- TASK TO COMPLETE
A verbatim transcript of the lines below, starting at the first and ending with the one that holds "This screenshot has height=537, width=1568.", is what should be produced.

*** Opening of INFORMATION SHOWN ***

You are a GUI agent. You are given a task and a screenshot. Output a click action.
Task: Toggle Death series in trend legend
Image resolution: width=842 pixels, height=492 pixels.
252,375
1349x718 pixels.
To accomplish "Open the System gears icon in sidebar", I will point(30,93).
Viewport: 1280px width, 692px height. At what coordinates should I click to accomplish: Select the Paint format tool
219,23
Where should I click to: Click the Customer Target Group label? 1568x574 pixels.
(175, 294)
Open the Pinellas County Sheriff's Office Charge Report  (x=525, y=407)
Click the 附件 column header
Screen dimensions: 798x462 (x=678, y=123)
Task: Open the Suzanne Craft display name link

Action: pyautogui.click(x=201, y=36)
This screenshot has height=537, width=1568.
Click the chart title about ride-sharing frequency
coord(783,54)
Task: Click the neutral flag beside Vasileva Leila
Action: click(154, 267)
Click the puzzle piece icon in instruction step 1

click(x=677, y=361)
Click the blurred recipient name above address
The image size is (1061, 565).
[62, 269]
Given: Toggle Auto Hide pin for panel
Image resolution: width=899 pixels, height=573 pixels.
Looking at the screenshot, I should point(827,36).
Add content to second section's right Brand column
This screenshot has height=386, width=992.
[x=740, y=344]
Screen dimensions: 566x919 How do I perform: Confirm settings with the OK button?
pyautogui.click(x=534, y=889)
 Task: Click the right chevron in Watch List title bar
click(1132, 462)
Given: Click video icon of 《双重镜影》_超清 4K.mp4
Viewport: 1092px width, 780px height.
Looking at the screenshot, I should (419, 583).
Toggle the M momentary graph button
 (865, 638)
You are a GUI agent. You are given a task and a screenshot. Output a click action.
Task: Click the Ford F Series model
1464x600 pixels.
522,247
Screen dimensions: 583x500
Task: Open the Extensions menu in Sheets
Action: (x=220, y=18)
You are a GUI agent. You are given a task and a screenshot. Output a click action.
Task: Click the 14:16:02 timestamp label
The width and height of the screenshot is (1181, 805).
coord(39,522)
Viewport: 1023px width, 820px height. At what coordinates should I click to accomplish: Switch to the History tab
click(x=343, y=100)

*** Close of INFORMATION SHOWN ***

- RESPONSE TO THE EXERCISE
You are a GUI agent. You are given a task and a screenshot. Output a click action.
Task: Toggle Death series in trend legend
Image resolution: width=842 pixels, height=492 pixels.
252,375
1349x718 pixels.
To accomplish "Open the System gears icon in sidebar", I will point(30,93).
Viewport: 1280px width, 692px height. At what coordinates should I click to accomplish: Select the Paint format tool
219,23
Where should I click to: Click the Customer Target Group label? 1568x574 pixels.
(175, 294)
Open the Pinellas County Sheriff's Office Charge Report  (x=525, y=407)
Click the 附件 column header
Screen dimensions: 798x462 (x=678, y=123)
Task: Open the Suzanne Craft display name link

Action: pyautogui.click(x=201, y=36)
This screenshot has height=537, width=1568.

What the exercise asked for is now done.